South Korea will bring in foreign domestic helpers in its latest effort to tackle the world’s lowest fertility rate.
A pilot program in Seoul will allow 100 foreign employees to work in childcare and housekeeping for at least six months either full time or part time starting December, the Ministry of Employment and Labor said Friday.
The program is South Korea’s latest move to ease labor shortages and the rising economic burden of raising children, factors that are often cited among reasons for the world’s lowest fertility rate.
The rate, which refers to the number of children a woman is estimated to bear during her lifetime, slid to a low of 0.7 in the second quarter from 0.78 in 2022 and 0.81 in 2021 when the OECD’s average rate was 1.58.
Foreign workers who are part of the pilot will be paid at least the legal minimum wage and earn about 2 million won ($1,513) per month if they work full time.

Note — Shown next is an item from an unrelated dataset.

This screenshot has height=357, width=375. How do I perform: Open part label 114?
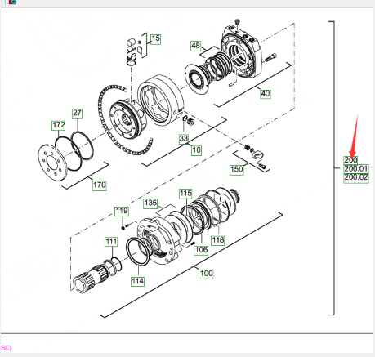(x=137, y=281)
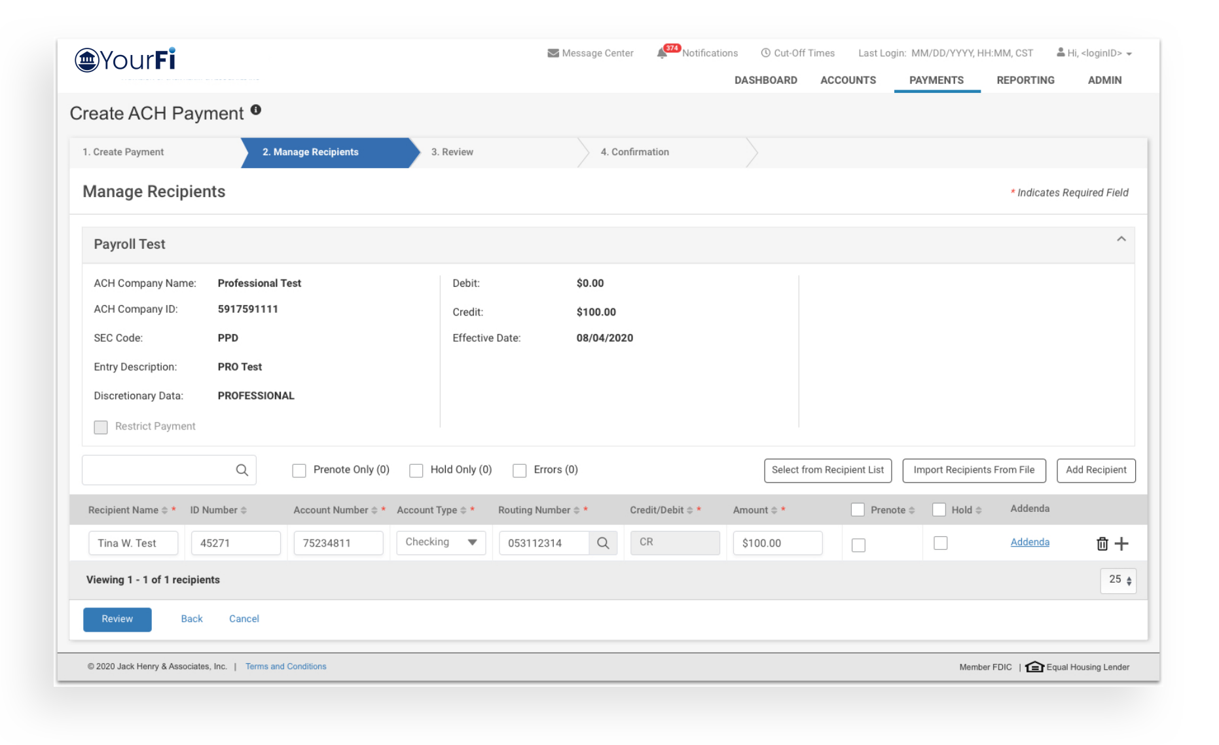Open Message Center envelope icon

click(553, 53)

Hiring a live-in Korean housekeeper costs about 3.5 to 4.5 million won ($2,648 to $3,405) per month.
South Korea currently only allows local workers and some Chinese nationals of Korean descent to become nannies.
Priority for hiring foreign domestic helpers will be given to households with working couples between their 20s to 40s and single-parent households or households with multiple children, according to the labor ministry.
The foreign helpers of 24 years of age or more, will be required to take language tests and will also need to go through verification for criminal records and drug tests.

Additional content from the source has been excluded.